The Twilight of the Chatbots

The twilight of the chatbots - by Ethan Mollick

One Useful Thing

SubscribeSign in

The twilight of the chatbots How work changes along the exponential

Ethan Mollick Jun 30, 2026

283

19 14

If you feel like things are accelerating in AI, you are probably right. Better AI models from the leading American AI labs have been releasing more quickly than ever (though government interventions have stopped access to two of the most powerful models, Claude Fable and GPT-5.6).

But it isn't just release timing. The evidence points to accelerating capability gains as well (though the frontier stays jagged, and AIs remain weak in many places). This is especially obvious when we look at the ability of AIs to do real work. There are a few good assessments that try to measure how much human work AIs can do. Two of the most famous, from METR and the UK’s official government AI Security Institute, estimate the amount of human programmer hours’ worth of effort the AI can do with a single prompt. GDPval compares human experts in many fields to AI performance using professional judges. They are all increasing at a better than exponential rate.

Another organization doing similar experiments, Epoch, recently found Opus 4.7, working on its own for 14 hours, was able to build a software package that would take 2-17 weeks of human engineering work (it cost $251 in tokens). Again, AI systems cannot pass every test, nor are they always cheap to run, but they are definitely improving at a very rapid rate.
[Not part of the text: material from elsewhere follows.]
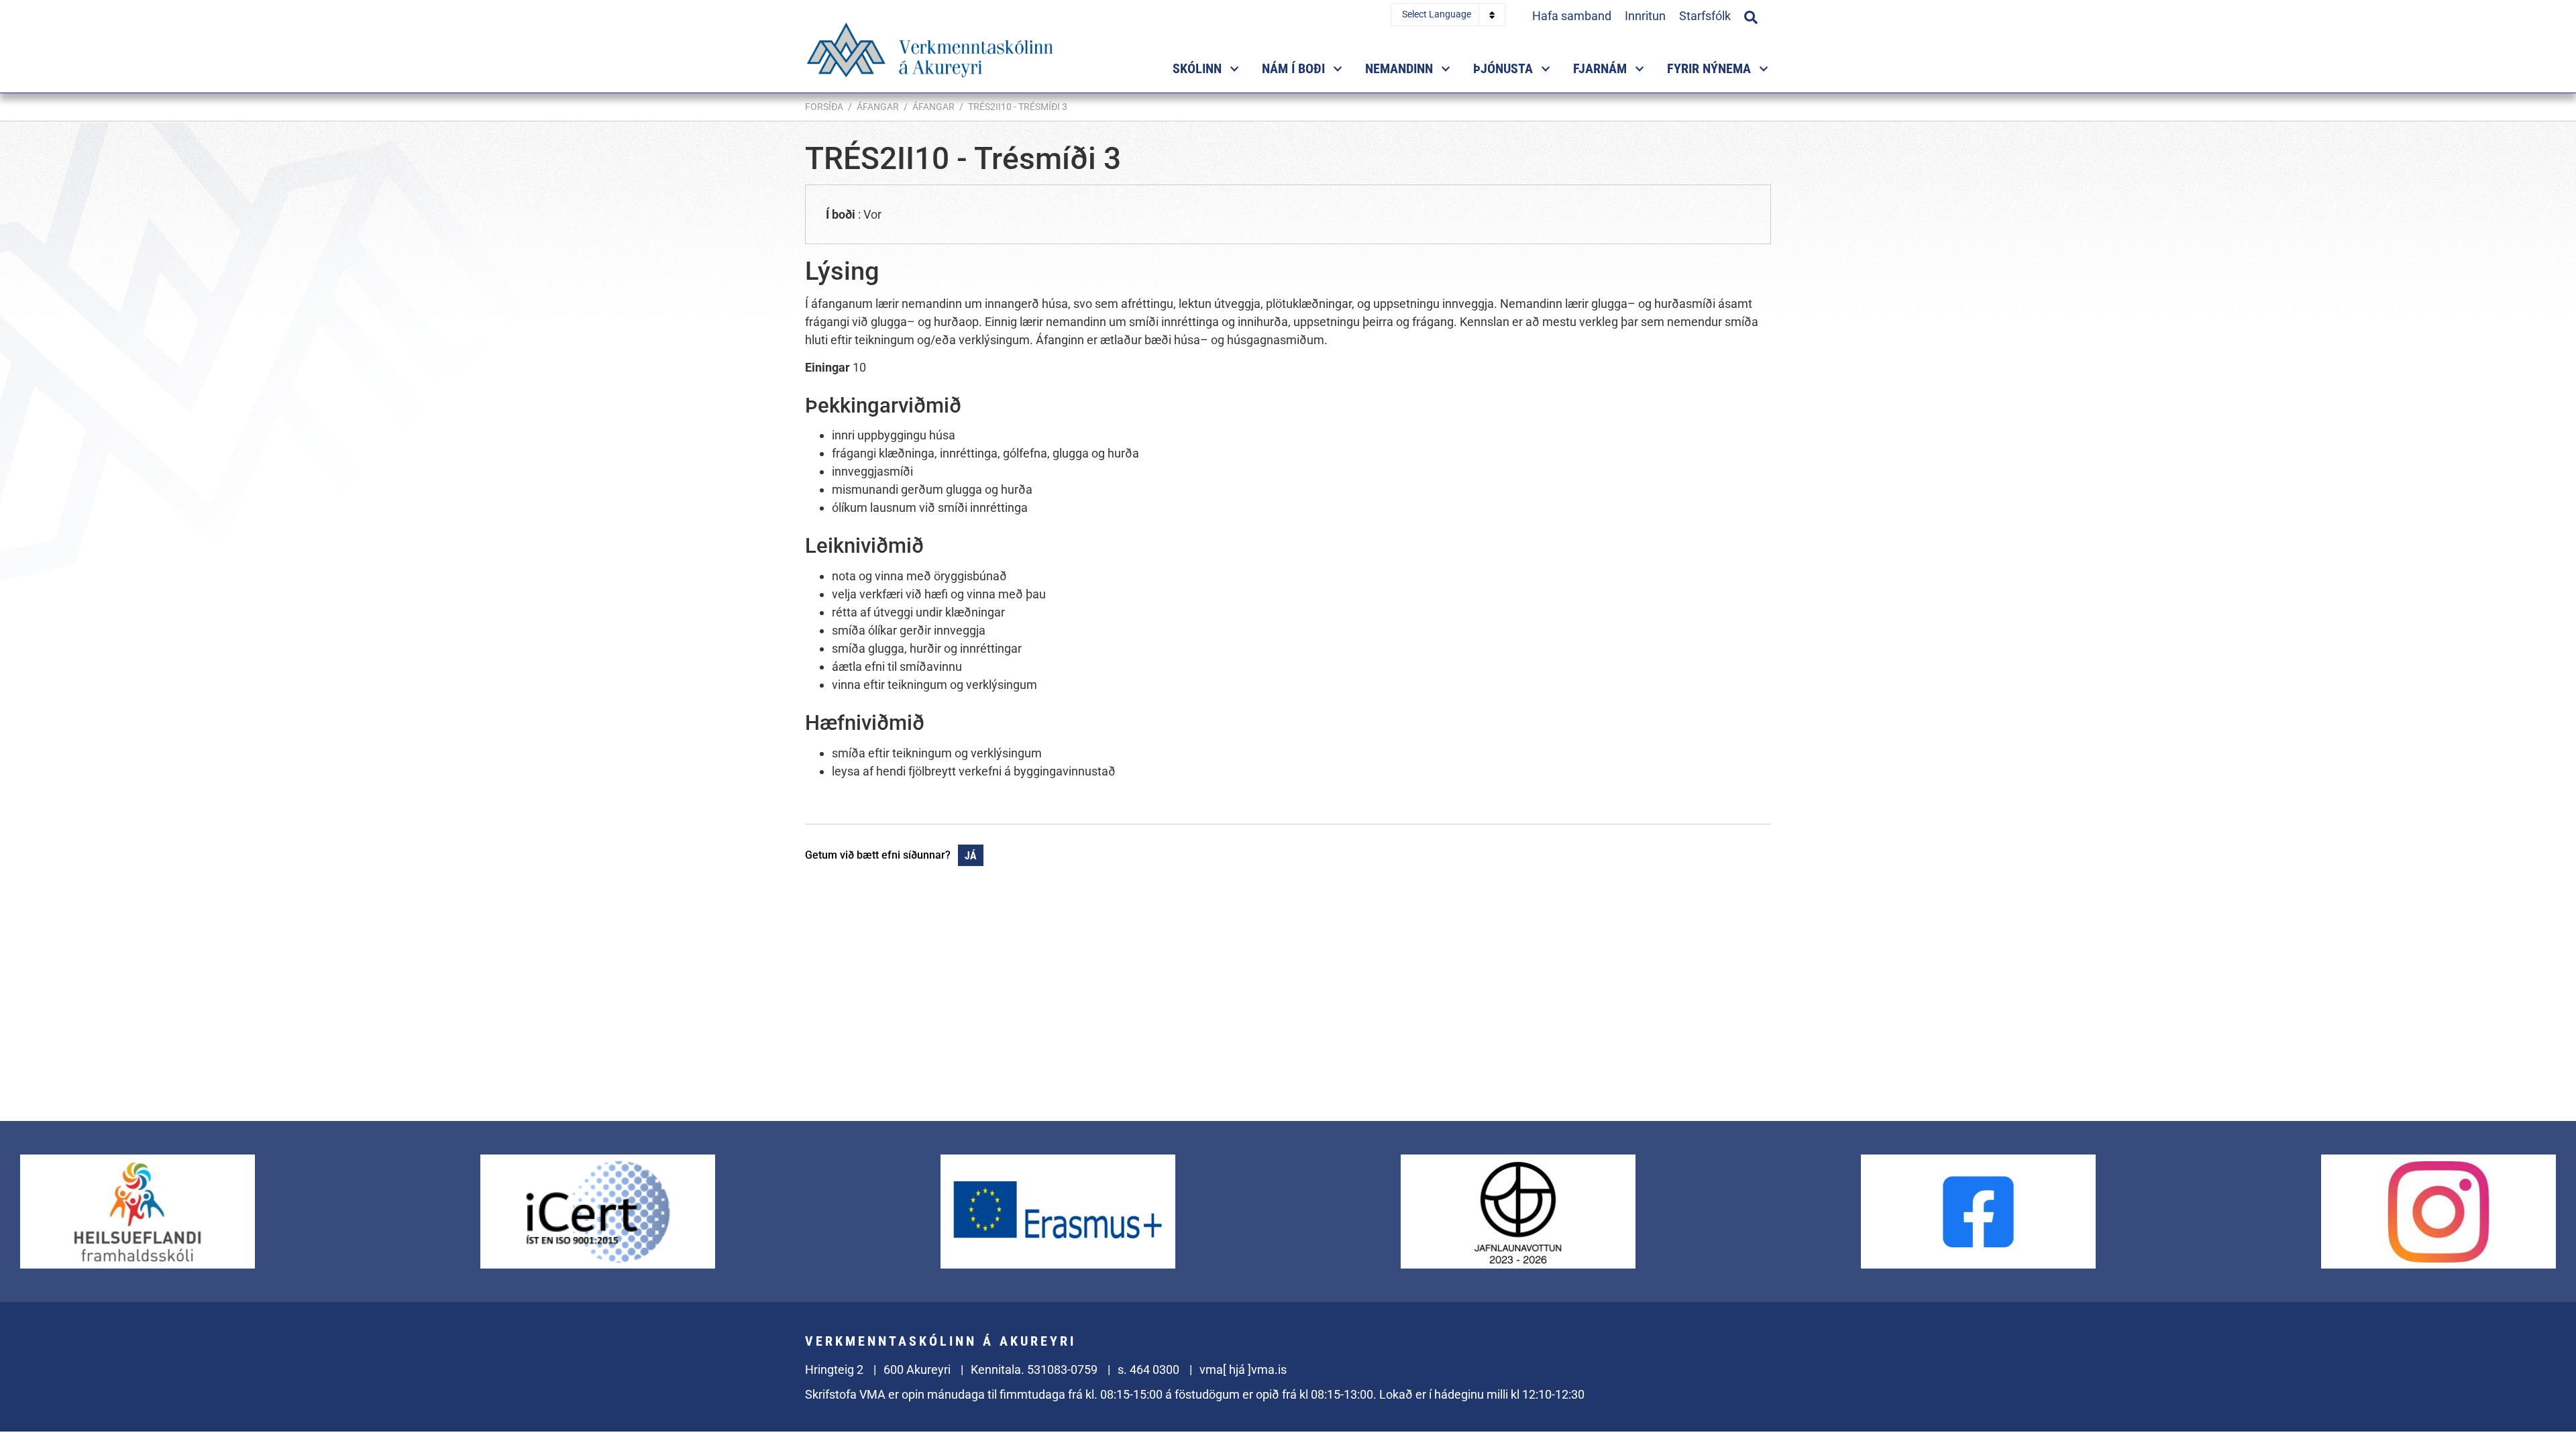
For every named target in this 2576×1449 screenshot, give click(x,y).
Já (971, 855)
In my own experiments, I found Fable was able to work autonomously for 9 hours to execute on very complex software projects that would have taken a team well over a week to do.

So far, I have focused on the frontier models, those with the highest “intelligence.” They are made by three American companies — Anthropic, OpenAI, and Google (though it has been a while since Google has released a new model). But there is a second set of AI models that typically lag 6-12 months behind the frontier, all of which are from China. These are open weights models, which means that anyone can use or modify them after release (as opposed to the frontier models which are proprietary). That makes them quite cheap to operate. They, too, are climbing up an exponential improvement curve, though lagging the American models. You can see this in my graph of AI performance in a test called AA-Briefcase, which simulates a complex multi-week consulting engagement where AI has to do many kinds of analysis. The open-weights models are on their own exponential curve, behind closed US models

But abstract graphs only get you so far, and they can hide how jagged the frontier is (and also the fact that the open weights models, while very impressive, do not always perform as well as their benchmarks would indicate). To get real insight, you need to try using AI for different use cases and rigorously assess how good they are in the areas that matter to you. As a fun example, I created a test where AIs have to build an interactive simulation of a harbor evolving over time. You can play with all the result here. I think it gives an interesting perspective on how much models can differ from each other in areas like design, stylistic approach, and even judgement. As systems do ever longer tasks, these hard-to-benchmark factors become more important.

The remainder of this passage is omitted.